__YOUR TASK__. Reproduce, word for word, the stretch of the forum thread on M2 lenses below from "I tried on the" through "likely peripheral vision.".

About 80% of M2 lenses are available on Amazon right now 

Using google I can find just about every lens right now


----------



## kriegs13 (Nov 28, 2016)

txb0115 said:


> About 80% of M2 lenses are available on Amazon right now
> 
> Using google I can find just about every lens right now


yeah i usually have an easy time finding any lens as long as its not a discontinued model.


----------



## offthewallds (Dec 16, 2016)

I tried on the IO, IOX, and IO7. I've got a short face but it's wide enough to fit comfortably the IO7's. I used to play paintball and came from the wide JT Spectra lenses on the Flex masks. Me likely peripheral vision.


----------



## Donutz (May 12, 2010)

txb0115 said:


> About 80% of M2 lenses are available on Amazon right now
> 
> Using google I can find just about every lens right now


Might be the difference between the Canadian and American markets. The lenses are all _listed_ for me, but show as out of stock.


----------



## ridinbend (Aug 2, 2012)

__MATERIAL PROVIDED__.
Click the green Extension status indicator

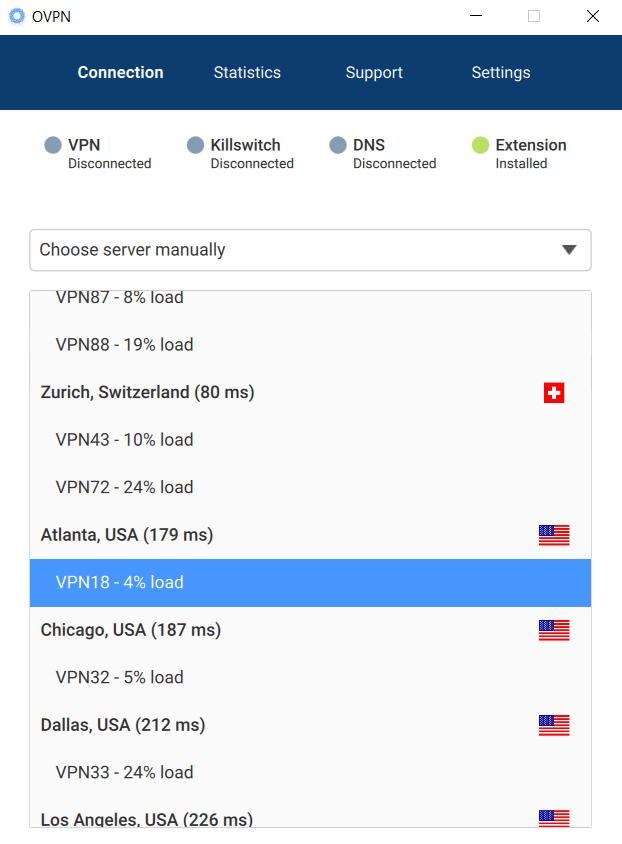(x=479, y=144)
---
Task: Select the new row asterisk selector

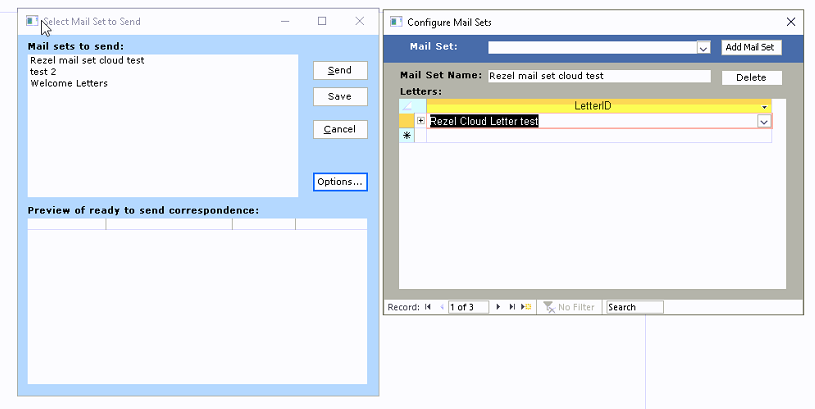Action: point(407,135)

__SOLUTION TO THE PROBLEM__.
I tried on the IO, IOX, and IO7. I've got a short face but it's wide enough to fit comfortably the IO7's. I used to play paintball and came from the wide JT Spectra lenses on the Flex masks. Me likely peripheral vision.